This study is reported by Dr. Qianwen Sun's group from Tsinghua University, Dr. Wei Li's group from Guangzhou Medical University, Dr. Hui Jiang's group from Peking University Third Hospital, and Wei Xu's group from Chinese Academy of Agricultural Sciences. They developed a novel technique, DNA End tailing and sequencing (DEtail-seq), for meiotic DNA double-strand break (DSB) profiling.
In eukaryotes, meiosis is a fundamental process required for sexual reproduction. During meiosis, meiotic recombination is initiated with programmed DSBs induced by Spo11, and results in the exchange of genetic material between homologous chromosomes, which is beneficial for genetic diversity. Therefore, precise mapping of meiotic DSBs is essential for understanding the mechanism of meiotic homologous recombination. Spo11-induced meiotic DSBs can be divided into three parts: upstream DNA ends, downstream DNA ends, and Spo11-bound oligos (Figure 1A). Both upstream and downstream DNA ends provide 3' overhang structures, which contain a free 3' ssDNA end (Figure 1A). There are some disadvantages of previously reported methods for meiotic DSB detection, such as low sensitivity, cumbersome operation, and low resolution. To address these problems, the authors developed the DEtail-seq technique (Figure 1B): using Adaptase, a highly efficient single-stranded DNA ligation system, the 3' end of the DNA break is directly ligated to the 1st adaptor, and then the final library is constructed through a series of steps. After sequencing and data analysis, the position of the 3' end of the DNA break was mapped. The detection of restriction endonuclease cleavage sites showed that the DEtail-seq technique had a very high resolution, at or near the single nucleotide resolution (Figure 1C).

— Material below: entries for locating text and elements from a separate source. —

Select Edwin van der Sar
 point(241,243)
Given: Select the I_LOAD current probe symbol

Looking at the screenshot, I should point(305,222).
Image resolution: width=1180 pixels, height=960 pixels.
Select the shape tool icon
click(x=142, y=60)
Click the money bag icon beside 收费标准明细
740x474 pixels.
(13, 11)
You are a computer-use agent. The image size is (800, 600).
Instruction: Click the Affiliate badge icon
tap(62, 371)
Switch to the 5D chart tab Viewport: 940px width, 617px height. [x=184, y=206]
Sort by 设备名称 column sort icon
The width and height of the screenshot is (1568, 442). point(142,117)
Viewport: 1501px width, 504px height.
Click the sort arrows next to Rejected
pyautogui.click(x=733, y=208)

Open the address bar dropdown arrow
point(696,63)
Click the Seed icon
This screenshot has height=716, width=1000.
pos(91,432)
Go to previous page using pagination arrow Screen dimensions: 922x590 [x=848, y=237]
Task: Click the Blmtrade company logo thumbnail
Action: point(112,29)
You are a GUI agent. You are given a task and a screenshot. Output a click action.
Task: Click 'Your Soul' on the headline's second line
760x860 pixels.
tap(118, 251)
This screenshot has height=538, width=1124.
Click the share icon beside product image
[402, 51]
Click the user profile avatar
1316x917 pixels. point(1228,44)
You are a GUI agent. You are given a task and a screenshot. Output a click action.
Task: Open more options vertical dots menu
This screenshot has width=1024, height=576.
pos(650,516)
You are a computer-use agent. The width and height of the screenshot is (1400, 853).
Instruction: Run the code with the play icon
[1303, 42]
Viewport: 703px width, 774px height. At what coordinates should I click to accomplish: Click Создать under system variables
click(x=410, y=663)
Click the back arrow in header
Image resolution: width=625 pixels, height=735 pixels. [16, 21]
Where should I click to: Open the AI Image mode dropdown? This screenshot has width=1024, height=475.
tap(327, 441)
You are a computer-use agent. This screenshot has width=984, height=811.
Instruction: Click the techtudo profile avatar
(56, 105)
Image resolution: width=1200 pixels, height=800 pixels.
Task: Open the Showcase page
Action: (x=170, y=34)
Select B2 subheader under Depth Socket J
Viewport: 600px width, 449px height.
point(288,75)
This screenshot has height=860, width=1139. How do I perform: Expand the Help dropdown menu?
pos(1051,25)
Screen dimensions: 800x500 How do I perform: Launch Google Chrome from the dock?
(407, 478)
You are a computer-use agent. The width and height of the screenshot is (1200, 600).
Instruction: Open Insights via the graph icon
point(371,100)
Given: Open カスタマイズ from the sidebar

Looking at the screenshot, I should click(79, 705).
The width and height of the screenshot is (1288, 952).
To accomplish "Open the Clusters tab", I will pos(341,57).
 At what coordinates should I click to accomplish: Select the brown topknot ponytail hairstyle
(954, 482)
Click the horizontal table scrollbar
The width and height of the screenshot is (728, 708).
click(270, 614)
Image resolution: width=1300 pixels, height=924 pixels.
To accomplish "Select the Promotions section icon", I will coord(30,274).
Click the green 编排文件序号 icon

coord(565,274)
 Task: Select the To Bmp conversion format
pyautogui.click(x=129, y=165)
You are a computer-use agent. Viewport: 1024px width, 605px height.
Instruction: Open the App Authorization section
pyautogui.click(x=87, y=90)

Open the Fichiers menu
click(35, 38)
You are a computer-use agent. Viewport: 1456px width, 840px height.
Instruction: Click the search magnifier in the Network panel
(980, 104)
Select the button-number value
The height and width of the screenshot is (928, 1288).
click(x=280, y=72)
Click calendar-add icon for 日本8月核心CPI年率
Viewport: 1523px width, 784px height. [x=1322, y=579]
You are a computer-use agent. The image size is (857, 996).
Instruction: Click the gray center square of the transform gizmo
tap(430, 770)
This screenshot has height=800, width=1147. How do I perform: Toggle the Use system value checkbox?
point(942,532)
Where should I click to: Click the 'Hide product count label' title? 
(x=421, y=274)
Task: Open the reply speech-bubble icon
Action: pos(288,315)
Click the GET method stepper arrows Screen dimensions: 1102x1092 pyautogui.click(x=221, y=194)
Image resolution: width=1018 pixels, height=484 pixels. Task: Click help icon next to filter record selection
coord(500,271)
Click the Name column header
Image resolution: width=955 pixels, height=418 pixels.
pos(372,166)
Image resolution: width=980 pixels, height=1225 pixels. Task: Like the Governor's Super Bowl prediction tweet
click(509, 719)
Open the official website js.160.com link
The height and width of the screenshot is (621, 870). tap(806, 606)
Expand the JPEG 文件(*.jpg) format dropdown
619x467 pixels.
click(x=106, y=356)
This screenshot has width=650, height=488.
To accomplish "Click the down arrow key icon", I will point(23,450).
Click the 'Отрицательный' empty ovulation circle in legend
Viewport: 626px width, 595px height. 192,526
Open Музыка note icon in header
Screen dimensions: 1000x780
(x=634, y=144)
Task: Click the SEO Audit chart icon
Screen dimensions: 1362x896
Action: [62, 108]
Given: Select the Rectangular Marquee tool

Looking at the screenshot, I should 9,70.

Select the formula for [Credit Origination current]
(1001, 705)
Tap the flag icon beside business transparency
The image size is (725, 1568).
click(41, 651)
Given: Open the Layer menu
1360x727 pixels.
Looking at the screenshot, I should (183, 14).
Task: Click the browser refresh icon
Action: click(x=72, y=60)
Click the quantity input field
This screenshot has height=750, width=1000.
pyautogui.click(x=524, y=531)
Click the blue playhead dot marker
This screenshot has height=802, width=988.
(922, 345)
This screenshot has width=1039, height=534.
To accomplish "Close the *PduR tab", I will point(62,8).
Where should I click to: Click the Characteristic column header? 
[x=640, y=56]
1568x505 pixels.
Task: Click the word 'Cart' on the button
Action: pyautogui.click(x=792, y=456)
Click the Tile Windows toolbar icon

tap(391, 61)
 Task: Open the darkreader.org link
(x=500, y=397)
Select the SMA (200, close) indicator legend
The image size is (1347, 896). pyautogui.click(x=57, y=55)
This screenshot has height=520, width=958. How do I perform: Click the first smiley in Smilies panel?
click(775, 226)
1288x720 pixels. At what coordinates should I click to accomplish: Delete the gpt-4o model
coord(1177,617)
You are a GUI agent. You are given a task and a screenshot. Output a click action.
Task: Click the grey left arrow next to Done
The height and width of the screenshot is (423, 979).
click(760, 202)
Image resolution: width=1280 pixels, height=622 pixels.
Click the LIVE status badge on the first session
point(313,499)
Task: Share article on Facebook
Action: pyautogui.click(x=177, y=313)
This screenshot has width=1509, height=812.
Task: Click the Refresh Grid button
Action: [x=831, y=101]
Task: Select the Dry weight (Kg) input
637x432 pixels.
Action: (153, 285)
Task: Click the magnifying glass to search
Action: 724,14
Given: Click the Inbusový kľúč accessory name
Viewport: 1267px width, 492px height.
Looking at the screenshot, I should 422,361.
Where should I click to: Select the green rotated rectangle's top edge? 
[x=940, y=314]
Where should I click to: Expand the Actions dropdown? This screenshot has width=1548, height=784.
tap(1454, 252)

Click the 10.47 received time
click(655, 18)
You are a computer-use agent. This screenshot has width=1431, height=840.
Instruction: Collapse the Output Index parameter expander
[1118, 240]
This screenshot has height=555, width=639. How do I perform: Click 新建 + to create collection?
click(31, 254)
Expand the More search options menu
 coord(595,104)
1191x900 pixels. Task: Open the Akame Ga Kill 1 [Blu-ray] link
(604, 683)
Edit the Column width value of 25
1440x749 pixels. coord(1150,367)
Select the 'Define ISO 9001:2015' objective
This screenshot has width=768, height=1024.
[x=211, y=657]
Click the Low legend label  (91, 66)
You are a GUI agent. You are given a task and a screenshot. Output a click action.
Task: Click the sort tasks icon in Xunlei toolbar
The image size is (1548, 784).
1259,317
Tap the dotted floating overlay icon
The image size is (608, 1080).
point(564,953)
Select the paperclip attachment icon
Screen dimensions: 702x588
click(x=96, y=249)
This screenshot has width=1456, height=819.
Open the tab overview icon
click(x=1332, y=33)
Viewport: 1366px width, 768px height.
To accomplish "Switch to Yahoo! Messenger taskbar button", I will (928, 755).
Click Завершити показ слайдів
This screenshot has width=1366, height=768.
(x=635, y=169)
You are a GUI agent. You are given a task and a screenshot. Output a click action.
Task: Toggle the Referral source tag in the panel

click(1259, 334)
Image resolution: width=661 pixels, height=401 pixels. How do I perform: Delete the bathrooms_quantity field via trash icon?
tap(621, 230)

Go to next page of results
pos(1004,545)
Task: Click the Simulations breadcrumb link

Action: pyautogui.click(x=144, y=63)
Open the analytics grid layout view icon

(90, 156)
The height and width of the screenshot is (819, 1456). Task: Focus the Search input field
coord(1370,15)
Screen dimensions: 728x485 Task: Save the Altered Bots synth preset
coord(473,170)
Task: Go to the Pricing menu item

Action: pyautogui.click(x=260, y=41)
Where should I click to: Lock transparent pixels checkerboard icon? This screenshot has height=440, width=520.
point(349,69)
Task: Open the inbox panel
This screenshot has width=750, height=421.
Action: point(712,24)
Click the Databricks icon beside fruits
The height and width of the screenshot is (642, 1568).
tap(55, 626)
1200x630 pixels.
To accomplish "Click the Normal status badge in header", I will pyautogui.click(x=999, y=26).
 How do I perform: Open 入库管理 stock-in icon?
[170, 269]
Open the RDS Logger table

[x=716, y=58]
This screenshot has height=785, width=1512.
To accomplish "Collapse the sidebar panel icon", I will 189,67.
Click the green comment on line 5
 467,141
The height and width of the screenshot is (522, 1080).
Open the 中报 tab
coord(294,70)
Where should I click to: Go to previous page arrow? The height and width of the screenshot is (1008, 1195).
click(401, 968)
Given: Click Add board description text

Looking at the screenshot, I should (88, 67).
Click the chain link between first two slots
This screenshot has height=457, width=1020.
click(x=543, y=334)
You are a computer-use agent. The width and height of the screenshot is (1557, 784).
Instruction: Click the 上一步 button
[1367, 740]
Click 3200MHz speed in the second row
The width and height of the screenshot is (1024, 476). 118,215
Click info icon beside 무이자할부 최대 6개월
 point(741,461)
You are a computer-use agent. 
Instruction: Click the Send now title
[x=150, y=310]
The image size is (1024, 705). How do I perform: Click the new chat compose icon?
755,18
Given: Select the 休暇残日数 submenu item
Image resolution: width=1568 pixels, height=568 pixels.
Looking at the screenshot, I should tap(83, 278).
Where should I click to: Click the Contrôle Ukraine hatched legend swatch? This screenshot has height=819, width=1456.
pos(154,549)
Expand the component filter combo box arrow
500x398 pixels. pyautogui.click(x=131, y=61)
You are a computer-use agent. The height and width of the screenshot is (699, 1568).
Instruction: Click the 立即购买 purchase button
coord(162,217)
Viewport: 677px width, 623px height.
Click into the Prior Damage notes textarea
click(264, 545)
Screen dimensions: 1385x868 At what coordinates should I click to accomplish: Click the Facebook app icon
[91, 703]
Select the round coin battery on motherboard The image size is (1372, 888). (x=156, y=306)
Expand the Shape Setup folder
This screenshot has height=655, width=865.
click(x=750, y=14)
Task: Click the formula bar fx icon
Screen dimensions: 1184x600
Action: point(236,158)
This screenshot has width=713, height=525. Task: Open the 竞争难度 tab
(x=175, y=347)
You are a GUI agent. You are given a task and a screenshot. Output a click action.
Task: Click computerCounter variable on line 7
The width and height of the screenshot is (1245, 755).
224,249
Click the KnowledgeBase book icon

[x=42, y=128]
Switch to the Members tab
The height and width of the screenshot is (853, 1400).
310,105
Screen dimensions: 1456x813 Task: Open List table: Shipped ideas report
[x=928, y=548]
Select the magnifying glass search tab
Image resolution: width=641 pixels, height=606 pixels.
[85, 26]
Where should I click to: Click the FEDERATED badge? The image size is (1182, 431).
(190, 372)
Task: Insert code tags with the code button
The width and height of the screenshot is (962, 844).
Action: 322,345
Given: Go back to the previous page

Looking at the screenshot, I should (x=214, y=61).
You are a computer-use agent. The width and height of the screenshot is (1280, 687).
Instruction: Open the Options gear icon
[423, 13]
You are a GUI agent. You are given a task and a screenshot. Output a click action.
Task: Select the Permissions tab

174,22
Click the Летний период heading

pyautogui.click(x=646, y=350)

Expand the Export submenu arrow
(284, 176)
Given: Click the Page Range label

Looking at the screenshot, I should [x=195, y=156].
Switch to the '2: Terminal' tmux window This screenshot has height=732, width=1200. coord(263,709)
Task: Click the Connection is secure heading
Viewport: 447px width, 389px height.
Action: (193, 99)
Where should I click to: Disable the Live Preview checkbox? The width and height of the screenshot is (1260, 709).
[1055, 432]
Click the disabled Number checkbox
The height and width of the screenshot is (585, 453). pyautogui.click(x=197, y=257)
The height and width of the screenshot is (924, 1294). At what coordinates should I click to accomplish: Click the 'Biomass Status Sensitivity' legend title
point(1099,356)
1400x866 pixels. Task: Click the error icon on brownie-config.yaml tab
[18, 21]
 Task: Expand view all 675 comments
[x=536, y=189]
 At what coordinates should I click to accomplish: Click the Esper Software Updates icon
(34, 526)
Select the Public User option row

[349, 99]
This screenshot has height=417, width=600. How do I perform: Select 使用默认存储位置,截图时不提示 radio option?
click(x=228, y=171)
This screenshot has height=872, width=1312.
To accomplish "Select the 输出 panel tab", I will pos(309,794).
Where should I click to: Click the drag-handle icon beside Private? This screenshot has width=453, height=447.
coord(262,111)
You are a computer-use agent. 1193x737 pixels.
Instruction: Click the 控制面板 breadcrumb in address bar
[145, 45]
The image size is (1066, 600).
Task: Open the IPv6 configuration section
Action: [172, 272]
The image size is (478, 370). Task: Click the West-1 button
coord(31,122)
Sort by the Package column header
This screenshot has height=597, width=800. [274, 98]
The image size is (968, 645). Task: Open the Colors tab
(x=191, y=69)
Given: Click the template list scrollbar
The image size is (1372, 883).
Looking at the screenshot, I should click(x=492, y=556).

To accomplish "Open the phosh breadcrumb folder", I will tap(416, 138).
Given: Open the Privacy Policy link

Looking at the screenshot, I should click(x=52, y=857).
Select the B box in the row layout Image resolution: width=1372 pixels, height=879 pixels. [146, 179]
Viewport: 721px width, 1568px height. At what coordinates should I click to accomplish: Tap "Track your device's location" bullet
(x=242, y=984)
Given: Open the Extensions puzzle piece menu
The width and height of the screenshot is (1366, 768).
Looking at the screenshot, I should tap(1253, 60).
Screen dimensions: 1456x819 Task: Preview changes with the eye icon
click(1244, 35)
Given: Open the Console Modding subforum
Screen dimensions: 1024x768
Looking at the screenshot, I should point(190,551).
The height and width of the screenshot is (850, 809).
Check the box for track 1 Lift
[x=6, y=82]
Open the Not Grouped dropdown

Based on the DEtail-seq technique, the investigators profiled the meiotic DSBs in budding yeast (Figure 2A), mouse (Figure 2B), and human germ cells (Figure 2C), and identified novel features of meiotic DSBs. Analysis of the mouse data showed that the meiotic DSB signal at leptotene/zygotene stage was enriched around de novo H3K4me3 peaks at leptotene stage (Figure 2B). Analysis of the human data showed that the meiotic DSB signal was enriched in the CTCF+ enhancer regions (Figure 2C). The authors believe that the DEtail-seq technique provides a powerful tool for researching meiosis in various species.
This work was funded by grants from the National Natural Science Foundation of China and Central Public-interest Scientific Institution Basal Research Fund.